Türkiye Teneffüs Araştırmaları Derneği (TÜSAD) Idare Heyeti Üyesi Doç. Dr. Funda Coşkun, 14-20 Eylül Dünya İdiyopatik Pulmoner Fibrozis Farkındalık Haftası kapsamında yaptığı yazılı açıklamada, toplumda çok fazla tanınmayan İdiyopatik Pulmoner Fibrozis’in (İPF) şimdi kesin tedavisi bulunmadığını lakin hastaların ömür müddetini uzatan ve kalitesini artıran ilaçlar olduğunu aktardı.
Bütün hastalıkların tedavisinde erken teşhis ve tedavinin büyük kıymet taşıdığını lakin birtakım hastalıklar gereğince bilinmediği için belirtilerin ihmal edildiğini, bu hastalıklardan birinin de İPF olduğunu belirten Coşkun, şu bilgileri verdi:
“Bu hastalığın Türkiye’de görülme sıklığı 100 binde 5. KOAH ya da astım hastalıkları ile karşılaştırılabiliyor.
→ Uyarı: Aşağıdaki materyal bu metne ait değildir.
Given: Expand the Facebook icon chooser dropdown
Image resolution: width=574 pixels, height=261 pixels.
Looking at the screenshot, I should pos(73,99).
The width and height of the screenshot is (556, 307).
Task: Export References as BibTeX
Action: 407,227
Bu nedenle bu bahiste farkındalık oluşturmak büyük değer taşıyor. Halk ortasında akciğer sertleşmesi olarak bilinen İPF’nin en besbelli işaretleri nefes darlığı ve inatçı kuru öksürükçeşit. Bu belirtilerin ihmal edilmemesi gerekir. İPF nispeten az görülen bir hastalık olması nedeniyle belirtileri göz gerisi edilebiliyor. Tedaviye erken başlanması halinde olumlu gelişmeler görülüyor. İPF’nin rastgele bir spesifik semptomu olmamasına karşın, birden fazla hasta, bilhassa idman yaparken, inatçı kuru öksürük ve ilerleyen nefes darlığı ile başvuruyor. Ayrıyeten hastaları bu duruma yatkın hale getirebilecek romatoid artrit yahut lupus üzere belli cilt ve eklem rahatsızlıkları ile bağ de gözleniyor.”
Sigara içen erkekler risk kümesinde
Akciğerlerin yaralanmasına neden olan İPF’nin, tedavi edilemez bir durum olduğunu belirten Coşkun, bilhassa sigara içme hikayesi olan ileri yaş erkek hastalarda görülme sıklığının daha fazla olduğuna dikkati çekti.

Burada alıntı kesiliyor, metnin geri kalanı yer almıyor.